ワークはとても新鮮で、普段使わない身体の使い方をする点が印象的でした。ただ、マシンの上で行った動きの中には、自宅のヨガマットでも再現できるのではないかと思うものもあります。全体として、価格に見合う満足感はそれほど得られなかったというのが正直な感想です。それでも、スタジオ自体はおしゃれで素敵な空間でしたし、都会のど真ん中という立地も魅力的でした。そんな環境に通う自分を想像すると、少し特別な気分になれそうだなと思えました。

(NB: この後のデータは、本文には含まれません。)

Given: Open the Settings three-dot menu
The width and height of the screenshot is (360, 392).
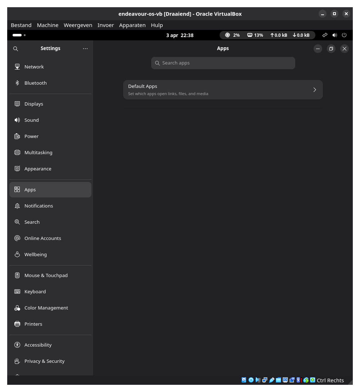Looking at the screenshot, I should pyautogui.click(x=85, y=48).
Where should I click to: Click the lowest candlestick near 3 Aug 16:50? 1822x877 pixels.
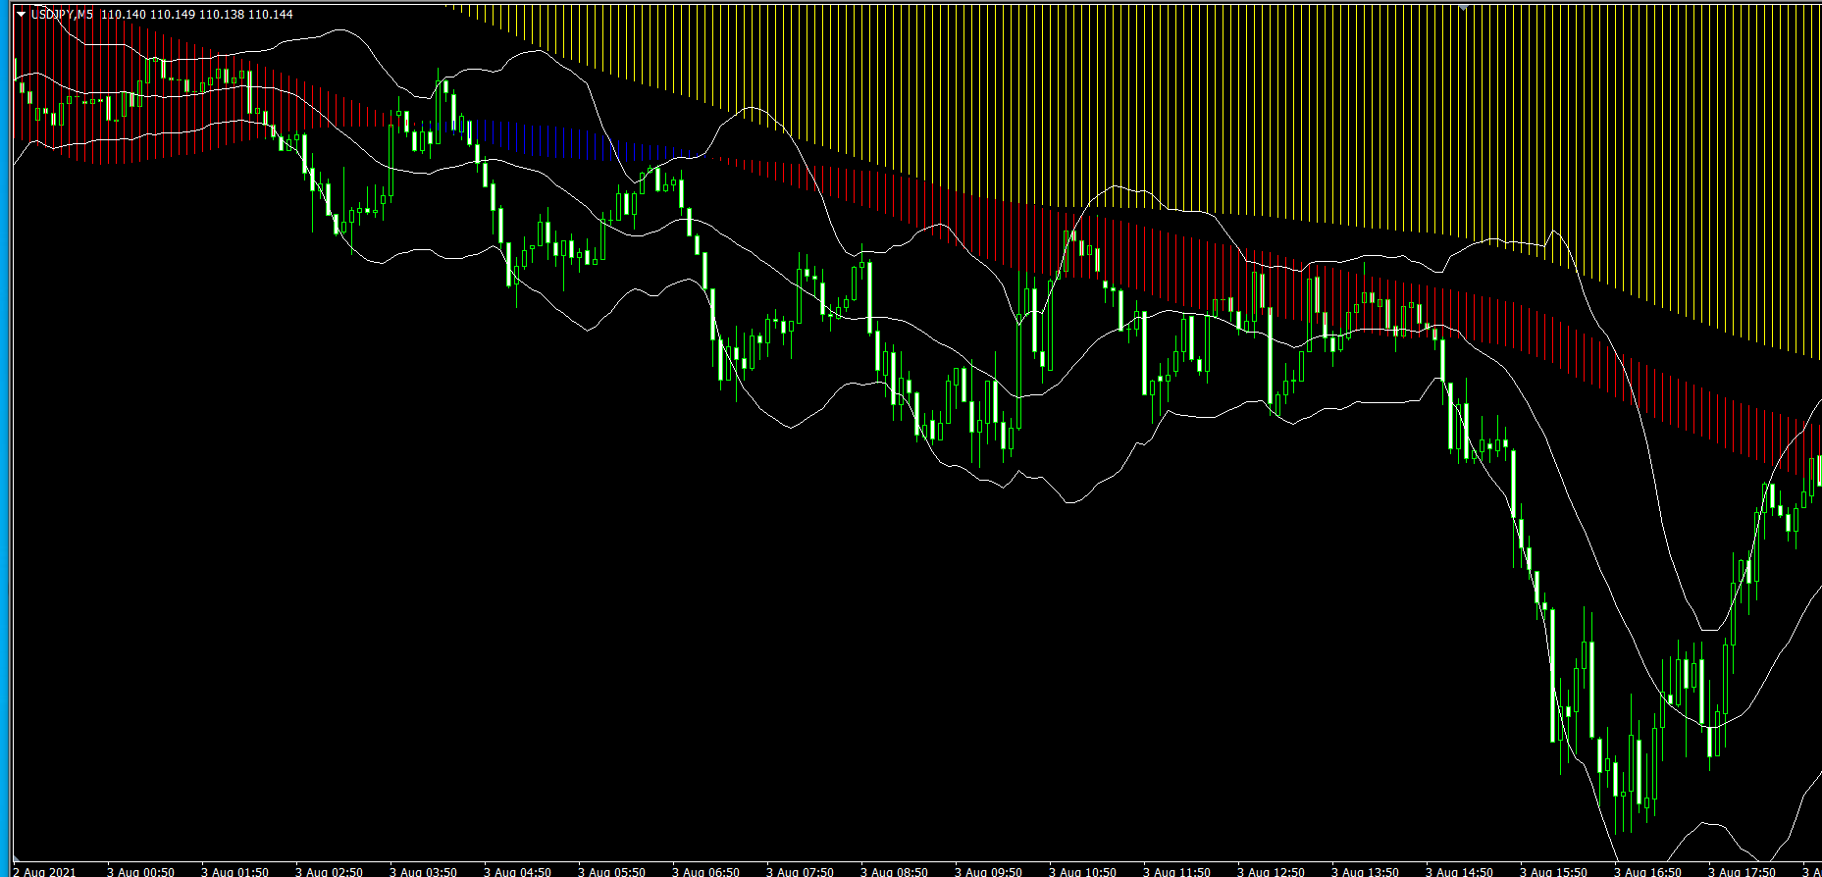(x=1616, y=794)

昨今のピラティスブームで、ピラティススタジオは本当に増えています。あまりに急増しすぎて、脱毛サロンや美容脱毛クリニックのような、競争が激しい業界のイメージを持ってしまうほどです。ブームで終わるのか、定番になるのか分からないところ。
さて、今回訪れたスタジオは無料体験を提供していました。他エリアの店舗では体験に数千円の料金を設定しているところもあります。私はむしろ払いたかった。余計なお世話すぎますが、カウンセリングの際に「少しでも料金を取った方がいいのではないか」と提案してしまったほどです。無料で提供すると、浅く広く誰でも彼でも受け入れてしまうから。一定の料金を設定すれば、本気で興味のある人だけが来る可能性が高くなるものです。

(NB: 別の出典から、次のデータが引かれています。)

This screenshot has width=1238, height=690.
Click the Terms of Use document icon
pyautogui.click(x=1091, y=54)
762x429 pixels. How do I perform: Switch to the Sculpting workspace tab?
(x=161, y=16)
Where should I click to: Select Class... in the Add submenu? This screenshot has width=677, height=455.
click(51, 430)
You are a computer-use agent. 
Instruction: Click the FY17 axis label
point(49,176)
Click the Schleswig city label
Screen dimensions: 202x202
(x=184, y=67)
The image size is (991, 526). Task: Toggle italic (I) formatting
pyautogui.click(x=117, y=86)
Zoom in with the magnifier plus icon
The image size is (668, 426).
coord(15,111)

実際、私たちも「すぐ入会したい人」ではありません。私も友人もそのエリアには住んでおらず、たまたまそのエリアでお茶をする予定があったので、お茶の前に「興味のある運動を体験しよう」といった軽い気持ちで参加しました。確度の高い見込み客ではない点で、私たちはスタジオ側にとって利益をもたらさないタダ乗り体験者です。厳密に言えば、私は1年以内にそのエリアに引っ越す予定があるので、運動目的で通う可能性もなくはないですが、現時点ではすぐに入会する考えはありませんでした。
一方、スタジオ側はその場での入会を強く勧めてきました。友人は「ピラティスが初めてということもあり、スタジオを探して比較検討している最中」と説明し、私も「今は通う予定はないが、将来的にこのエリアに引っ越したあと、通う可能性がある」と伝えました。それでも、「今日申し込むと入会金などが無料になる特典があります」「あと数回レッスンを受けて1ヶ月以内に申し込むと割引があります」などと、かなり粘られる形になりました。「入会金周りの正規の料金を払うのは嫌ではないので、自分が入会したいタイミングで入ります」と丁重にお断りしましたが。
この体験は、自分がサービスを作ったり営業を行ったりする際に役立つ学びになりました。当たり前のことですし、営業に限らず友人知人との会話でもいえることですが、相手のニーズを無視して押し付ける営業は効果が薄いし、むしろ悪印象を与えるということです。今回の営業では、私たちのニーズや状況に耳を傾ける姿勢が感じられず、ただ「今日中に入会させたい」という相手方のニーズが目立っていました。このようなアプローチでは、見込み客に不快感を与えたり、無関心層にさせる結果につながったりすると思います。
営業やサービスを受ける体験は、自分自身の成長につながる勉強の機会でもあります。上手い営業も下手な営業もどちらもストックできて、いいところは真似して、悪いところは反面教師にすればいい。今回の経験を通じて、相手の状況に合った提案の重要性を再認識しました。サービスを提供する側として、また受ける側としても、これからの糧にしていきたいです。